Вигморский замок, как он мог выглядеть в середине XIV века, после завершения программы реконструкции Роджера. Реконструкционный чертеж Брайана Байрона.
Екатерина Мортимер, одна из восьми дочерей Роджера. Она вышла замуж за Томаса де Бошампа, графа Уорика, с которым была похоронена в церкви Святой Марии в Уорике в 1369 году.
Печать Роджера (слева) и его старшего сына Эдмунда, на которых изображен семейный герб. Они приложены к документу, в котором Эдмунд передает определенные поместья своей трехлетней жене по случаю их свадьбы в 1316 году.
Изображения Изабеллы того времени встречаются редко. Это изможденное лицо — одно из немногих, которые с уверенностью можно отнести к ней. Оно изображено на той же гробнице в церкви Уинчелси, что и лицо Эдуарда II, воспроизведенное далее.
Считается, что эта резьба в соборе Беверли изображает Изабеллу.

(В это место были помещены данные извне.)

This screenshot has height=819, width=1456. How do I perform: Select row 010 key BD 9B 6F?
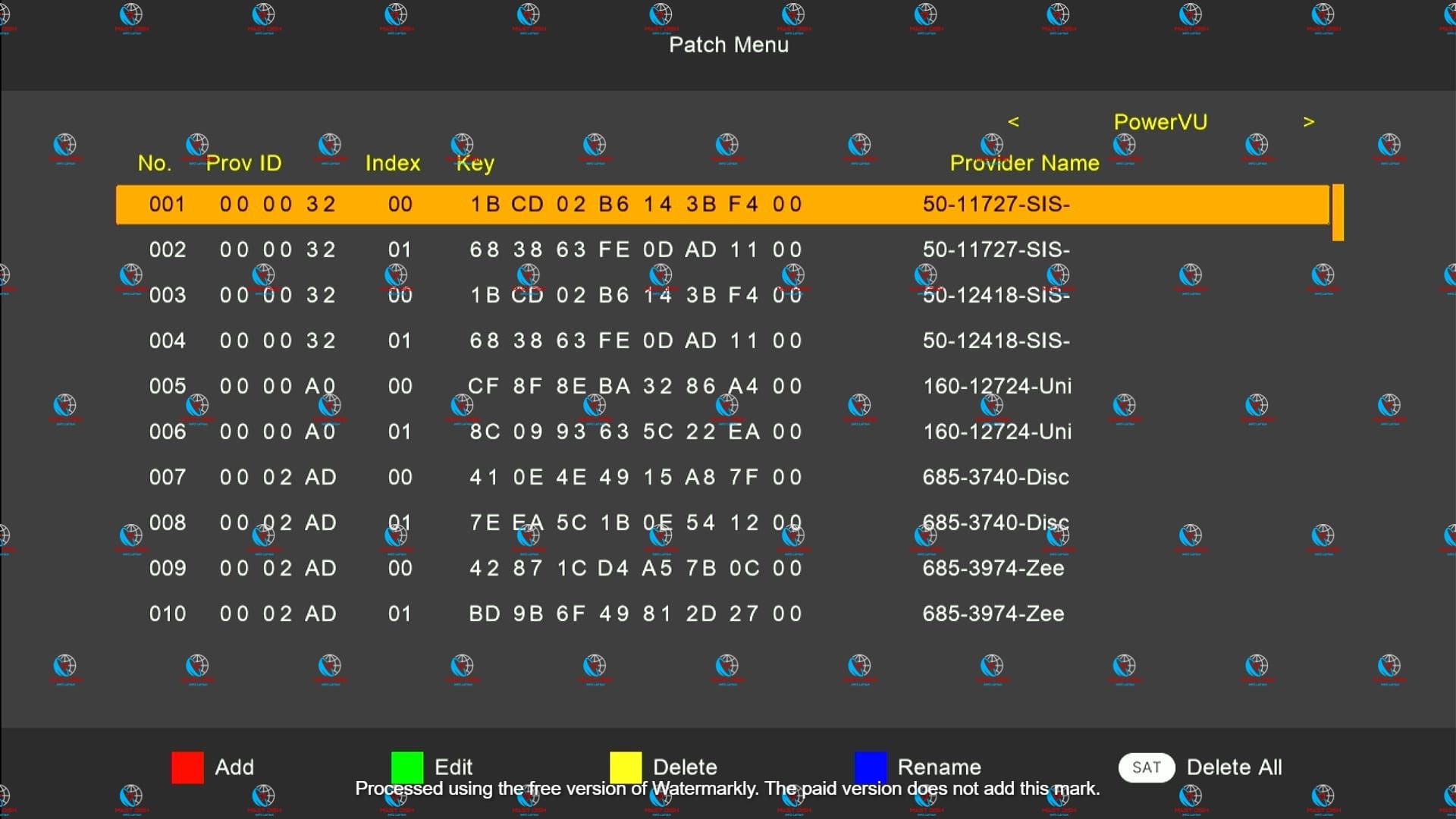coord(635,614)
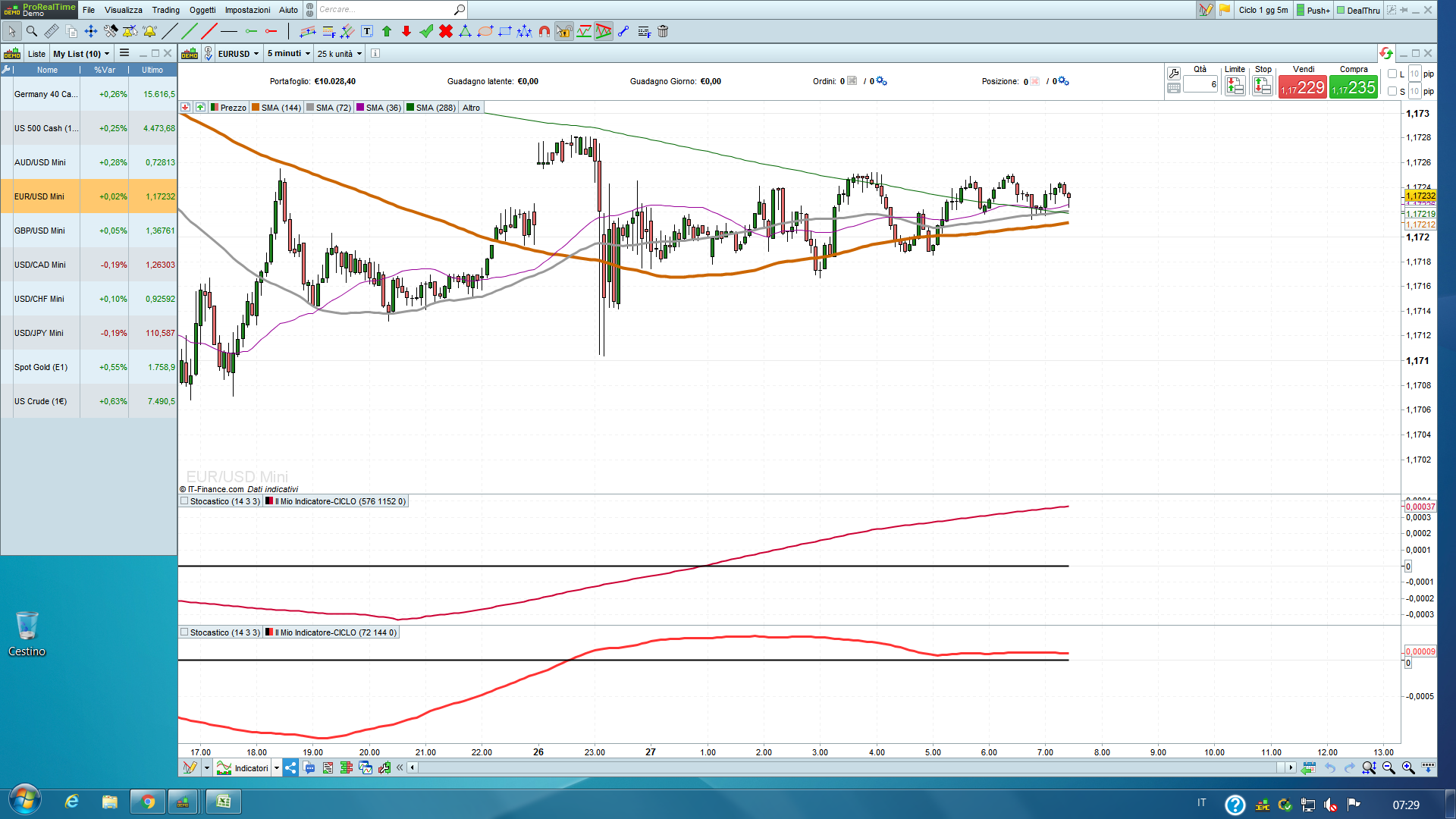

Окончательных доказательств этому нет, но она напоминает несколько голов королев начала XIV века, которые, вероятно, являются стилизованными изображениями Изабеллы или Филиппы
Геннегау
.
Ноттингемский замок, как он мог выглядеть в XVI веке. Хотя туннель, который сэр Уильям Монтегю использовал, чтобы проникнуть в замок и захватить Роджера, сохранился, сам замок был почти полностью разрушен в XVII веке.
Замок Трим – самый большой замок в Ирландии – был резиденцией Роджера в этой стране. Как и Вигмор, после смерти Роджера он редко использовался в качестве резиденции, и руины в основном принадлежат зданиям, которые были современниками Роджера.
Солар замка Ладлоу, построенный Роджером в ожидании визита Изабеллы и молодого короля 2 июня 1328 года. Он расположен на противоположном конце большого зала от старого солара, где, вероятно, проживала жена Роджера, Джоан.
Эдуард II: лицо с изображения на его могиле в Глостерском соборе.
Эдуард II: лицо с могилы члена семьи Алард в церкви Уинчелси.
Роджер и Изабелла со своей армией в Херефорде (на заднем плане казнь Хью Деспенсера). Эта иллюстрация из копии хроники Фруассара датируется 1460-ми годами — более чем через 130 лет после события — но она показывает, как читатели позднего средневековья представляли себе эту пару в ходе их вторжения.
Письмо Фиески [AD Hérault, G 1123]: «один из самых замечательных документов во всей английской средневековой истории» (Г.П. Куттино).